Figure 1. The results of drug, disease and drug-disease association similarity. (A) The calculation results of any two drug similarity. The 4501-by-4501 grid of pixels where 4501 is the number of drugs. Each pixel represents a similarity of two drugs and has a different color changing from green (0) to yellow (1). “1” represents that the structures of two drugs are exactly the same, and “0” means that their structures are completely different. (B) The statistical results of similarity of drug, disease and drug-disease association. (C) The calculation results of any two disease similarity. (D) The calculation results of any two drug-disease associations.

For each disease, the symptom information was retrieved from the human symptoms-disease network (Zhou et al., 2014), resulting in 105,892 connections between 2,093 diseases and 322 symptom terms.
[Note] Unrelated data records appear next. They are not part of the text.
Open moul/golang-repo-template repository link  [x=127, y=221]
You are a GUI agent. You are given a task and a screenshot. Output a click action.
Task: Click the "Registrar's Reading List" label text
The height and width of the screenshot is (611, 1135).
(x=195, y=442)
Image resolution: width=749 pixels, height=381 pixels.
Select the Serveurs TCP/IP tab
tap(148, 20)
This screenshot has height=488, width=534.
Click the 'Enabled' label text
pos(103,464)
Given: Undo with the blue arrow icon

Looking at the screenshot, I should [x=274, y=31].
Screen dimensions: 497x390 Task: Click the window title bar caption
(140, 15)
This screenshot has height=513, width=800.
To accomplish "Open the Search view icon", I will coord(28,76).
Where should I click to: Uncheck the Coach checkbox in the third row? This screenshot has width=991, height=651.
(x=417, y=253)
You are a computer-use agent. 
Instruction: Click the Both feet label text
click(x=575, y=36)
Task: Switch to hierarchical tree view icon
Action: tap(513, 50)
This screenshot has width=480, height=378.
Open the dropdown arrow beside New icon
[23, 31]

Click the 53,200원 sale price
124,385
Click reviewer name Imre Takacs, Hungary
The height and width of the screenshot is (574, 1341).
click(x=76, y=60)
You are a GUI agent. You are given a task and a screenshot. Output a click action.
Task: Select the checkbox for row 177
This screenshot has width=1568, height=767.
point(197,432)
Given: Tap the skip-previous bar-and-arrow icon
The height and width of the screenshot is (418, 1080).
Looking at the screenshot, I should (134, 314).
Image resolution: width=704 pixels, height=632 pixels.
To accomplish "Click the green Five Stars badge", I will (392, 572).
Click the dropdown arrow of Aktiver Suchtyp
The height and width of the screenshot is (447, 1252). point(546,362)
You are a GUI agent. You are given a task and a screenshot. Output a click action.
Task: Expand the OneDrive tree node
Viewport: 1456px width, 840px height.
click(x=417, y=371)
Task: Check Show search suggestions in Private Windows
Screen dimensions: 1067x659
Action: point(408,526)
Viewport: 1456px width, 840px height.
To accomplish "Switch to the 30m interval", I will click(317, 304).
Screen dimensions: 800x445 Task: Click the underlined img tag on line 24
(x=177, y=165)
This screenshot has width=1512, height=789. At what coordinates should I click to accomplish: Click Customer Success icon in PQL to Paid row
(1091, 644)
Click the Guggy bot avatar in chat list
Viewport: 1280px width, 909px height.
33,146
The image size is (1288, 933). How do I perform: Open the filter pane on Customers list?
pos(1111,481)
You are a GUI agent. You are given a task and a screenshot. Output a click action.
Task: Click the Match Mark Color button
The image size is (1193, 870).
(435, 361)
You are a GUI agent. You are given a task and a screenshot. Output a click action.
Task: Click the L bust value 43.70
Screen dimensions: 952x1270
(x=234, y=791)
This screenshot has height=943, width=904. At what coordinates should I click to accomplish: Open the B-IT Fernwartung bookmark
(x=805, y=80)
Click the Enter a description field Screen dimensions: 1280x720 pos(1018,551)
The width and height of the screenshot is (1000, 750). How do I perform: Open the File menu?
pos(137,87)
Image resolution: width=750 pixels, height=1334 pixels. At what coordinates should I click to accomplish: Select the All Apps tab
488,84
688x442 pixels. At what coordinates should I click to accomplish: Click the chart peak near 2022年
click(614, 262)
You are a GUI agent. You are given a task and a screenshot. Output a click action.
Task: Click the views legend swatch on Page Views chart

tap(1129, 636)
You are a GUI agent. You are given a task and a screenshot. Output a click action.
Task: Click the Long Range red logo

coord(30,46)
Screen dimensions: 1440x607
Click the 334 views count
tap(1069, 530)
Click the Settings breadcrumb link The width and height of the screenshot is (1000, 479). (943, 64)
The associations between diseases and symptoms were acquired based on the co-occurrence of disease terms and symptom terms in the MeSH metadata field of PubMed and quantified using the term frequency-inverse document frequency. Therefore, a disease can be characterized by a feature vector with 322 dimensions, in which every element corresponding to one specific symptom and is encoded as a value larger than or equal to zero to explain the strength of the association between disease and symptom. For convenience of description, the symptomatic feature of disease j is characterized by Dj, m (m = 1,2,……,322). This representation is reasonable and based on this fact that many symptoms are not always present for a disease and occur with varying frequency. For any two diseases, we calculated the cosine value of the included angel between corresponding two symptom feature vectors to assess disease diversity. The statistical results and cosine values were shown in Figures 1B,C. It is clear that most (about 76%) of the cosine values are lower than 0.1, revealing that diseases in the benchmark dataset belong to various categories.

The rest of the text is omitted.